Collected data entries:

- - - - -

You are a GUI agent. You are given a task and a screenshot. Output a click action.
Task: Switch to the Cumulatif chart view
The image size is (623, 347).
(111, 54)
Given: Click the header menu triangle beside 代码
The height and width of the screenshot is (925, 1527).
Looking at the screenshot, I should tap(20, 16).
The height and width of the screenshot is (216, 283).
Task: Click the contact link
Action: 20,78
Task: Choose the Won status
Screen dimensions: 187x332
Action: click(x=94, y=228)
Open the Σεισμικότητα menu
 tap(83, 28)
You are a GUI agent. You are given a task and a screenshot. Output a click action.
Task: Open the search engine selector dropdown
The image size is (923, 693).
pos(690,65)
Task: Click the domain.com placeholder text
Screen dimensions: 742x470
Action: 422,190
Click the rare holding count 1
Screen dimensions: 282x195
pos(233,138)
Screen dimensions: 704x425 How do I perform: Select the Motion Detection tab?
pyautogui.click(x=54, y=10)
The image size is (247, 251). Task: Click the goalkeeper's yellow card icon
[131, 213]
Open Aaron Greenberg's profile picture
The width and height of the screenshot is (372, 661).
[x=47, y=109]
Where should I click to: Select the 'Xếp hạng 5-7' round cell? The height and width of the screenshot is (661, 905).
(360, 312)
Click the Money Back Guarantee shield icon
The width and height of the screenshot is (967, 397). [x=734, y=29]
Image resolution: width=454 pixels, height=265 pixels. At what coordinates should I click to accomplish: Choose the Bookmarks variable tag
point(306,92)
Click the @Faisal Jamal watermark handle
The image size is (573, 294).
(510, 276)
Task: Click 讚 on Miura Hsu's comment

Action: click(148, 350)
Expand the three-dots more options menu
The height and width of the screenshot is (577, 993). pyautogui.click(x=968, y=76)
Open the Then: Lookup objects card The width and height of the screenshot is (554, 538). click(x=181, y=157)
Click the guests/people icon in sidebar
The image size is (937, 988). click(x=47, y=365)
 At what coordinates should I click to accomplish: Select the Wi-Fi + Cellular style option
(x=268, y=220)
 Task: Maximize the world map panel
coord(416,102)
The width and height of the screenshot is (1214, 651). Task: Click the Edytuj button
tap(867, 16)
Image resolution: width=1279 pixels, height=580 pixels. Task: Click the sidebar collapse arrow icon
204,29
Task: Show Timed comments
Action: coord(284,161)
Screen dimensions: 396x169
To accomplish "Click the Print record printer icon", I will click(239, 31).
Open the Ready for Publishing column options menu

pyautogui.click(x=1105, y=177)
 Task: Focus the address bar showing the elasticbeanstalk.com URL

- - - - -

**EXERCISE PROMPT**
Please restate each record exactly as it reads.

**COMPLETED TASK**
You are a GUI agent. You are given a task and a screenshot. Output a click action.
Task: Switch to the Cumulatif chart view
The image size is (623, 347).
(111, 54)
Given: Click the header menu triangle beside 代码
The height and width of the screenshot is (925, 1527).
Looking at the screenshot, I should tap(20, 16).
The height and width of the screenshot is (216, 283).
Task: Click the contact link
Action: 20,78
Task: Choose the Won status
Screen dimensions: 187x332
Action: click(x=94, y=228)
Open the Σεισμικότητα menu
 tap(83, 28)
You are a GUI agent. You are given a task and a screenshot. Output a click action.
Task: Open the search engine selector dropdown
The image size is (923, 693).
pos(690,65)
Task: Click the domain.com placeholder text
Screen dimensions: 742x470
Action: 422,190
Click the rare holding count 1
Screen dimensions: 282x195
pos(233,138)
Screen dimensions: 704x425 How do I perform: Select the Motion Detection tab?
pyautogui.click(x=54, y=10)
The image size is (247, 251). Task: Click the goalkeeper's yellow card icon
[131, 213]
Open Aaron Greenberg's profile picture
The width and height of the screenshot is (372, 661).
[x=47, y=109]
Where should I click to: Select the 'Xếp hạng 5-7' round cell? The height and width of the screenshot is (661, 905).
(360, 312)
Click the Money Back Guarantee shield icon
The width and height of the screenshot is (967, 397). [x=734, y=29]
Image resolution: width=454 pixels, height=265 pixels. At what coordinates should I click to accomplish: Choose the Bookmarks variable tag
point(306,92)
Click the @Faisal Jamal watermark handle
The image size is (573, 294).
(510, 276)
Task: Click 讚 on Miura Hsu's comment

Action: click(148, 350)
Expand the three-dots more options menu
The height and width of the screenshot is (577, 993). pyautogui.click(x=968, y=76)
Open the Then: Lookup objects card The width and height of the screenshot is (554, 538). click(x=181, y=157)
Click the guests/people icon in sidebar
The image size is (937, 988). click(x=47, y=365)
 At what coordinates should I click to accomplish: Select the Wi-Fi + Cellular style option
(x=268, y=220)
 Task: Maximize the world map panel
coord(416,102)
The width and height of the screenshot is (1214, 651). Task: Click the Edytuj button
tap(867, 16)
Image resolution: width=1279 pixels, height=580 pixels. Task: Click the sidebar collapse arrow icon
204,29
Task: Show Timed comments
Action: coord(284,161)
Screen dimensions: 396x169
To accomplish "Click the Print record printer icon", I will click(239, 31).
Open the Ready for Publishing column options menu

pyautogui.click(x=1105, y=177)
 Task: Focus the address bar showing the elasticbeanstalk.com URL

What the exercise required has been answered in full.